Replacing the Human.
As the Onrec/Totaljobs report states, the vast majority of workers are happy with AI input during the recruitment process. But understanding the practical uses of AI only goes so far.
Recruitment is emotional, and so very, very human – the entire process of searching and finding a new job is an emotional one. The process of connecting with a new employer, learning new skills and understanding company and personal drivers is an emotional connection as much as it is professional.
So much of our careers and time spent at work is tied to a sense of self, a sense of purpose and belonging. There is a very real fear that an AI isn’t qualified and indeed shouldn’t be trusted to make a call on something as emotionally driven as deciding whether someone has passed a job interview.
The key is linking HR AI data-crunching to human-centric decision-making.
If HR leaders and TA progressions set the right expectations in regards to AI use – and communicate to applicants where and how AI is used to make better decisions – you’ll find an increase in positive AI sentiment…and, ideally, a more credible and successful hiring strategy.
Declare where HR AI is used.
This neatly rolls into the next point – mandatory admission of AI use.
Rules are coming into play across a suite of AI-impacted creator sectors, especially in imaging: creators, and regulators, are mulling over how best to “watermark” AI-created images to reduce false advertisement and abuse, and maintain photographic and human-centric creative integrity.
Within recruitment, mandatory reporting of AI use adds to a sense of transparent recruitment – that of candidates in control of their destinies and recruiters in control of their hiring processes, and of every party being aware of where the automotive ends and the human begins.
From reputation management to regulatory diligence to recruiting integrity, HR professionals need to be aware of the shifting sands of AI regulation and the reporting of AI use in the near future, if not for your own processes, then for the trust and buy-in of your candidate base.
HR AI and a lesson in obsolescence and bias.
Predictions vary as to just how many jobs will be “lost” to AI.
Most critics understand that AI-led change won’t be immediate, but a slow, steady, and (more than likely) inconsistent shift over years, and that virtually every sector will be impacted.
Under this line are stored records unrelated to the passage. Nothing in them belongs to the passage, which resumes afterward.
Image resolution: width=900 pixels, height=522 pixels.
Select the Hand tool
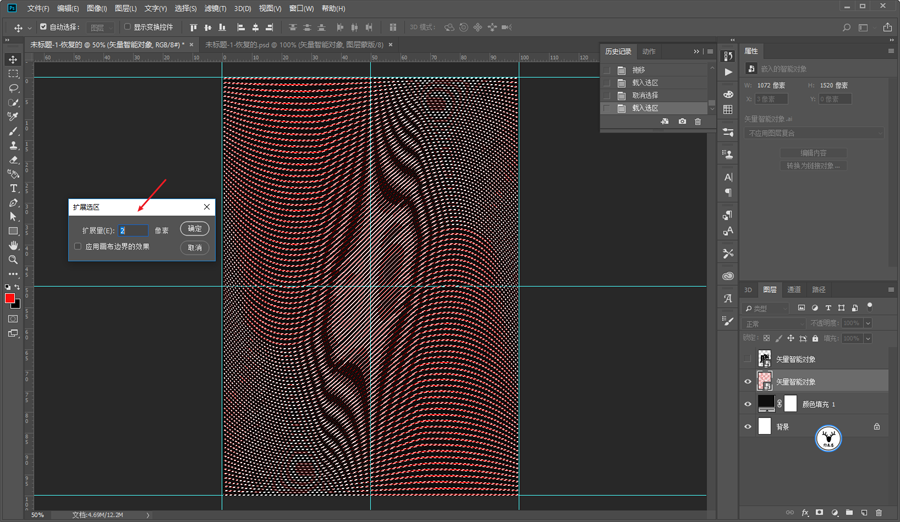click(x=13, y=245)
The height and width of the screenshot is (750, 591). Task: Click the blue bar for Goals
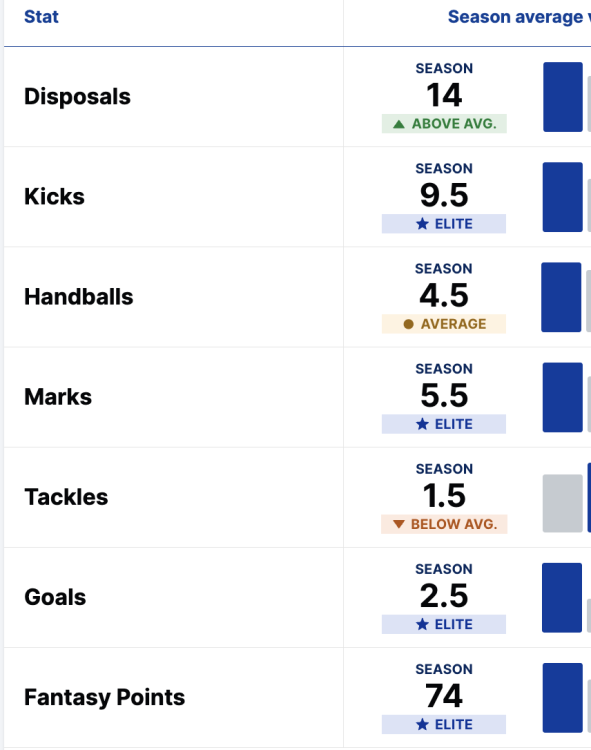(x=562, y=598)
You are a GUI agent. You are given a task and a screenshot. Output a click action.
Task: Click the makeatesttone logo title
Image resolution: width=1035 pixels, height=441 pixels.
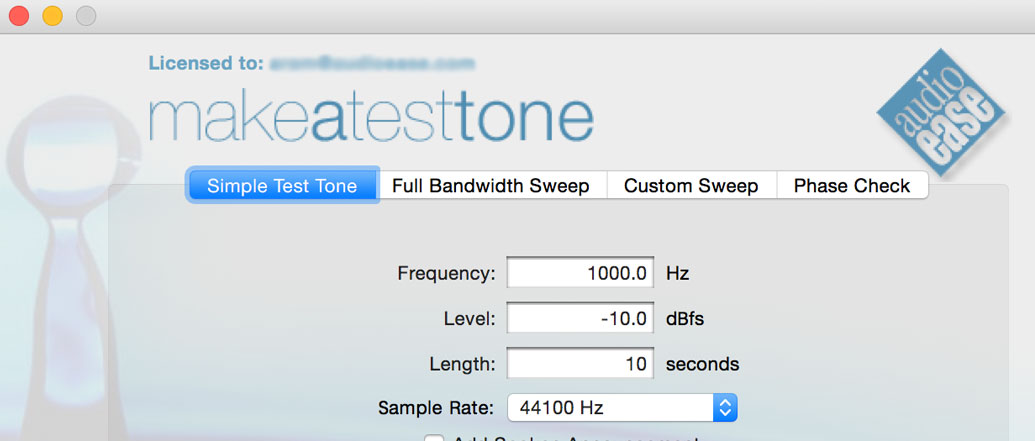click(371, 119)
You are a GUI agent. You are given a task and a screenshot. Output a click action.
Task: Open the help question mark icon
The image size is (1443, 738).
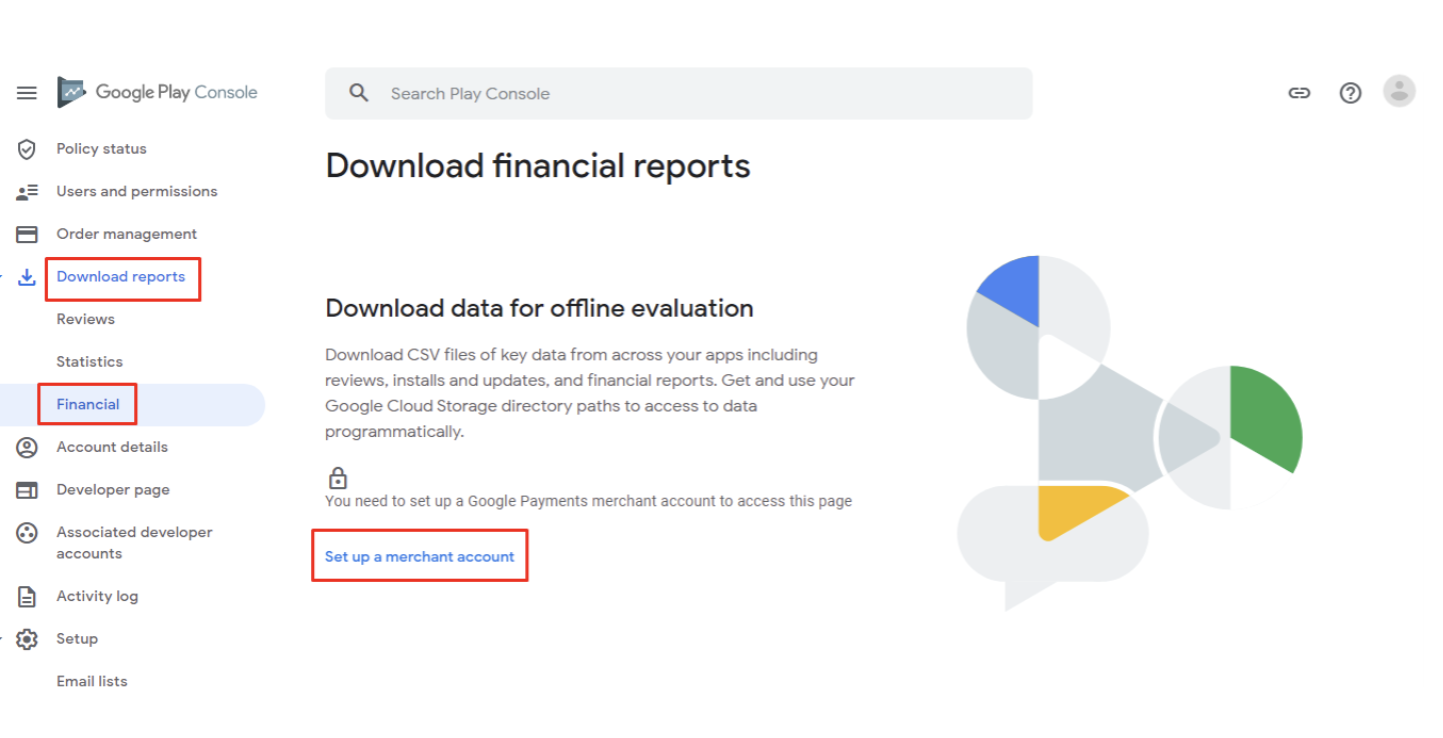pos(1350,92)
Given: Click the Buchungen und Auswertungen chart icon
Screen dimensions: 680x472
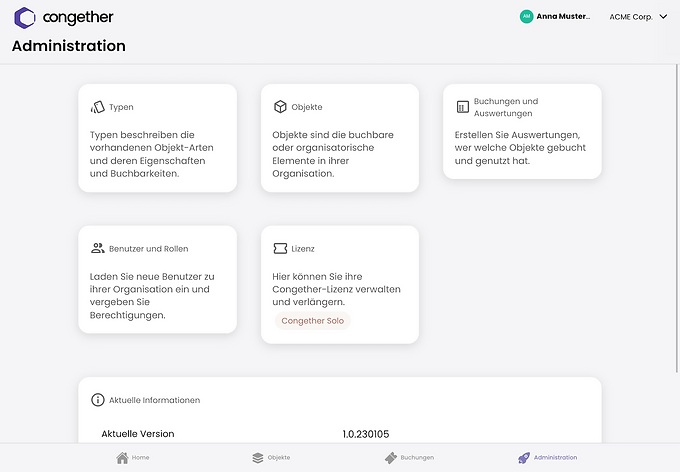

But each sector will undergo a very particular change as a result of AI, some more pronounced and obvious than others.
The reasons are, of course, myriad – investment in some sectors will lead on others; regulation in some sectors may lag compared to others; some sectors may find AI is a fringe-use object of little impact, whereas others will be completely upended by it.
But the very real fear of a great job displacement isn’t far-fetched, and one many workers are aware of.
It’s worthwhile pointing out that we are not at the stage of AGI or super-intelligence (yet), and as such many of the data sets AI platforms are trained on are replete with inconsistencies and biases.
AI will continue to hallucinate without oversight, and if half of your workforce are fearful of AI integration then it’s implicit that leaders teach their teams about how AI will affect their roles and what sort of L&D expectations are required of them in future.
Give your teams the tools to improve. Don’t let them feel victimised without the ability to help themselves stay ahead of the technological curve!